This is a project to explore Monte-Carlo Tree Search (MCTS) for Code-Gen tasks. We first test our method on the Human-Eval dataset, and extend to the Verilog-Eval dataset. For a detailed explanation of the experiments please see the accompanying blog at /web/index.html also hosted at https://localhost:3000/web/index.html.
This project uses conda
to manage its python environment and packages. To install all relevant libraries, run the following:
conda env create -f environment.yml
conda activate llm-mcts
We use a modified human-eval dataset/enviroment from https://github.com/arunpatro/human-eval.
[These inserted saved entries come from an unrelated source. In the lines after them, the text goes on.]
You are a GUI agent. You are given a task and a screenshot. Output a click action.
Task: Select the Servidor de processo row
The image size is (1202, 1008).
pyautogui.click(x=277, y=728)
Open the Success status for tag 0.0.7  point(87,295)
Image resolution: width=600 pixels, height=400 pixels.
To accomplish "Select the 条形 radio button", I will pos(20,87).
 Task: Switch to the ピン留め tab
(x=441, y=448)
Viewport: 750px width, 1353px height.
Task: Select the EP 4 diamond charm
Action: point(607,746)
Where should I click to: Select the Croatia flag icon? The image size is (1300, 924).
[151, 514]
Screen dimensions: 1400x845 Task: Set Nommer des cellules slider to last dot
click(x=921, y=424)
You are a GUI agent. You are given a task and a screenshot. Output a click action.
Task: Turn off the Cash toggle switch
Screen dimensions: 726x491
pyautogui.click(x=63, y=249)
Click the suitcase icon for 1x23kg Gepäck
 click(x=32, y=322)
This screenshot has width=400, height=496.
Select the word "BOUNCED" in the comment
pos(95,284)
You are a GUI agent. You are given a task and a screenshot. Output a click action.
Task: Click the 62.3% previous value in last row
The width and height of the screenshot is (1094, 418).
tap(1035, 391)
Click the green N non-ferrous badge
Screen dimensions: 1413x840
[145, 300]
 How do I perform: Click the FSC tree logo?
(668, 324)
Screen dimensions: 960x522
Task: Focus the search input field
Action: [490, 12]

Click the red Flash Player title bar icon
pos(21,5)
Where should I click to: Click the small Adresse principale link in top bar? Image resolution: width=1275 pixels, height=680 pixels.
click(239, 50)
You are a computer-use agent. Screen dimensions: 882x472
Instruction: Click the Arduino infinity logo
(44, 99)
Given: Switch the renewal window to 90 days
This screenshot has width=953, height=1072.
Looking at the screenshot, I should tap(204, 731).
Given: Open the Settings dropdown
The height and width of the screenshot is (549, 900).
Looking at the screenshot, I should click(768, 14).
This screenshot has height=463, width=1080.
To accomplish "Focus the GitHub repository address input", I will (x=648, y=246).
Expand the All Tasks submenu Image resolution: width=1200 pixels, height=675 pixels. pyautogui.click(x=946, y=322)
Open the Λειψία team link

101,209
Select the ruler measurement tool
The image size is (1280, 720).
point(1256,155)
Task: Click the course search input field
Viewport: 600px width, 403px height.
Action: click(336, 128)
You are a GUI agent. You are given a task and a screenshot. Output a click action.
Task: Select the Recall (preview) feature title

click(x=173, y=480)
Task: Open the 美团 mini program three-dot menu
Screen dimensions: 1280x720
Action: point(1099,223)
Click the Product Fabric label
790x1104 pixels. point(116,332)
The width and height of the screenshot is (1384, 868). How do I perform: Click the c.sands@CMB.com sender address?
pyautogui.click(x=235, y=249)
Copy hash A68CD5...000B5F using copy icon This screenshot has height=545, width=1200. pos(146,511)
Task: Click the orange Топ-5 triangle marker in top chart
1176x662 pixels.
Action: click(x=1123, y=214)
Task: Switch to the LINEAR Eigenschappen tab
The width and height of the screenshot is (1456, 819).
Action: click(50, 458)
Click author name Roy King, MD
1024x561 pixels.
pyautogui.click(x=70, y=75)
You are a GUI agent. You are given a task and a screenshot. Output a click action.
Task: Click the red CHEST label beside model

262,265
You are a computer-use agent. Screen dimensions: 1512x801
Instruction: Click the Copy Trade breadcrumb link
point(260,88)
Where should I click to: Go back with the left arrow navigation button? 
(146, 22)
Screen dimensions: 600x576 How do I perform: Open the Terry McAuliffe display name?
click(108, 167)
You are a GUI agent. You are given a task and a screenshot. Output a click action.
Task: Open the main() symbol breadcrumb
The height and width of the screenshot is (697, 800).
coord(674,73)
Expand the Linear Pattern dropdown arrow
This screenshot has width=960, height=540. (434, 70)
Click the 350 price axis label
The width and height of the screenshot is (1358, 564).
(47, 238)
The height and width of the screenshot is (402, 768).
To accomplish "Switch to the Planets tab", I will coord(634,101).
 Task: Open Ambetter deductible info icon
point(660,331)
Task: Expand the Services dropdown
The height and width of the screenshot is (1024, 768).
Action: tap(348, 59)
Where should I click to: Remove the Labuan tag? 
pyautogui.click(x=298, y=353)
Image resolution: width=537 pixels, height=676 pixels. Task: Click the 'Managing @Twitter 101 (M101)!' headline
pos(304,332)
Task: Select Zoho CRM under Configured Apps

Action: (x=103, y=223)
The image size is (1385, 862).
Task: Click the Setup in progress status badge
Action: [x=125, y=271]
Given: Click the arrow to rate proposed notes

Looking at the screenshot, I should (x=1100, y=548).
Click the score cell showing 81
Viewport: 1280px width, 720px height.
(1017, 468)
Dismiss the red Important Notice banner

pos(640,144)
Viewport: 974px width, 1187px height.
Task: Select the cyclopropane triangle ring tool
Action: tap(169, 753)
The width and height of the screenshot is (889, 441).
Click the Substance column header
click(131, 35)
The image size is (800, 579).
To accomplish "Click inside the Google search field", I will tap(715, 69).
This fork contains updated code for python-3.10 and also extends the error feedback to include the traceback.
git clone https://github.com/arunpatro/human-eval
cd human-eval && pip install -e .
Checkout the nbs/humaneval.ipynb
for a demo.
python src/baselines.py
python src/mcts.py
We use a modified verilog-eval dataset/enviroment from https://github.com/arunpatro/verilog-eval. This fork contains updated code for python-3.10 and also extends the error feedback to include the traceback, vcdcat for further waveform analysis.
git clone https://github.com/arunpatro/verilog-eval
cd verilog-eval && pip install -e .
git clone https://github.com/cirosantilli/vcdvcd
cd vcdvcd && pip install -e .
Executing tests from the verilog-eval dataset requires a local installation of iverilog. You'll need to follow the relevant installation steps to get it setup. Once this is done, run the following to verify everything is working correctly:
iverilog -V
vvp -V
PYTHONPATH="./verilog" python src/baselines.py verilog
PYTHONPATH="./verilog" python src/mcts.py verilog